A funny thing happened to connected TV during an unprecedented first quarter.
According to a new report from Extreme Reach, connected TV impressions were flat and their share among all digital video advertising fell to 37%, down 21% from their fourth quarter levels.
Connected TV impressions had been growing at a rapid rate, but during the quarter, with people at home, more people were watching on desktops as they worked at home.
Desktop video had been losing share for three years, but jumped 44% in the quarter. Mobile (32% share) and tablet devices (5% share) also gained in the quarter.
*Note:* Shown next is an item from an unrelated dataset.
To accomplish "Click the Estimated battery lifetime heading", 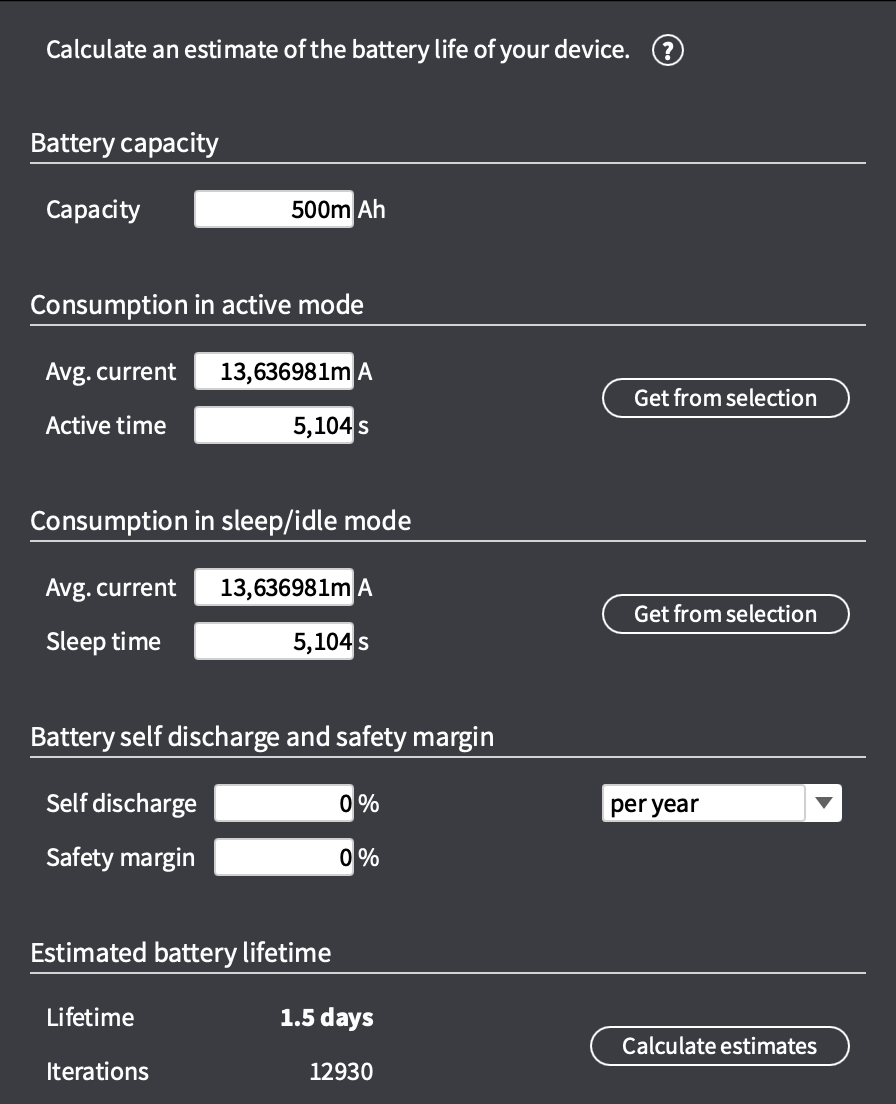I will point(181,953).
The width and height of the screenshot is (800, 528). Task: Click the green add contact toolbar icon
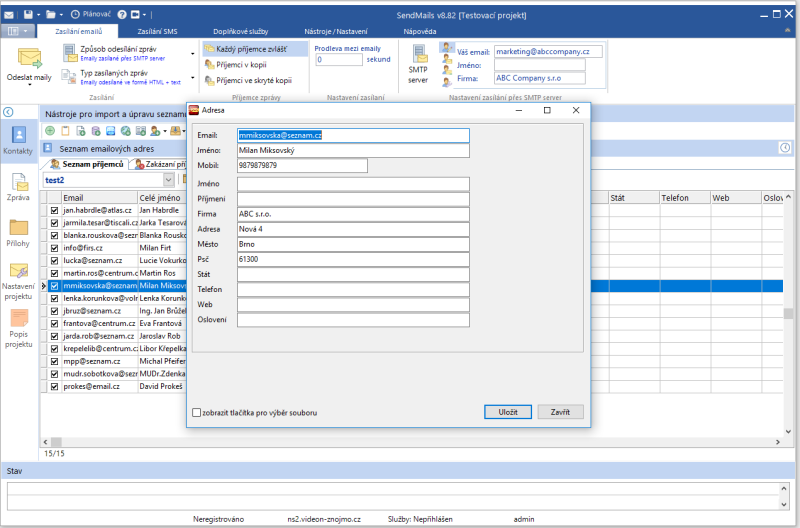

Because of the unexpected drop, Extreme Reach looked at the monthly shares for CTV. In December, CTV had a 48% share. It declined to 41% in January and 35% in February before bouncing back up to 36% in March.
“We knew that Q1 2020 might show some anomalies as the COVID crisis turned usual media consumption trends on their head. And that definitely played out relative to the share of impressions going to different devices,” said Melinda McLaughlin, CMO at Extreme Reach.
“We don’t think it’s a stretch to posit that our observation of impression destination shifts reflects the unprecedented stay-at-home environment where suddenly people are living a very different life -- cohabitating with others, finding different corners of their homes to personally consume media and working on personal computers all day, making it easy to take breaks and consume content on that same hardware,” McLaughlin said.
Extreme Reach also said that while premium publishers still account for the lion’s share of impression, aggregators gained share in the first quarter, rising to 22% from 29% in 4Q.
The report also said that 30-second commercials accounted for 77% of all digital video ads, up 11% to a record high. The decline in 15-second spots indicated that advertisers thought that longer ads were a better fit as consumers watched more long-form content.
Extreme Reach's Q1 2020 Video Benchmark Report is based on the aggregate performance metrics from AdBridge, which tracks campaigns for a diverse set of brands across multiple categories.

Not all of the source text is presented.